No, en absoluto. ¿Las verdades geométricas?
Preguntad a los matemáticos de buena fe y os confesarán
que su proposiciones son todas idénticas, y que tantos
volúmenes acerca del círculo, por ejemplo, se
reducen a repetirnos de cien mil maneras diferentes que se
trata de una figura en la que todas las líneas trazadas
del centro a la circunferencia son iguales. No sabemos, pues,
casi nada. Sin embargo, ¡cuántos escritos cuyos
autores han pretendido saber algo! No adivino por qué
el mundo no se fastidia de leer y de no aprender nada, a menos
que sea por la misma razón por la cual hace dos horas
tengo el honor de hablaros sin fastidiarme y sin deciros nada”
.
IV
“Corría el año 17... Un hombre de rostro
curtido por la intemperie y marcado por la siniestra cicatriz
de un balazo llegó a la solitaria hostería del
“Almirante Benbow”, situada en el condado de Somerset,
no lejos de los acantilados de la costa”. Es difícil
imaginar una historia con un comienzo superior.

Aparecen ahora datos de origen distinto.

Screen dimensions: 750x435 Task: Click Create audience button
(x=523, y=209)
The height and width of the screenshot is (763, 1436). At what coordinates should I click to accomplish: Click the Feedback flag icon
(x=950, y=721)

Cuando lo
recuerdo me veo de niño leyendo debajo de las mantas,
por la noche, a la luz de una linterna, en la mismísima
cueva de Platón y siento que Wordsworth tenía
razón, que no venimos desnudos al mundo, que hay una
escalera improbable, que frecuentamos con nuestras innúmeras
patas de coleóptero, coleóptero que de cuando
en cuando exclama: “Llamadme Ismael”.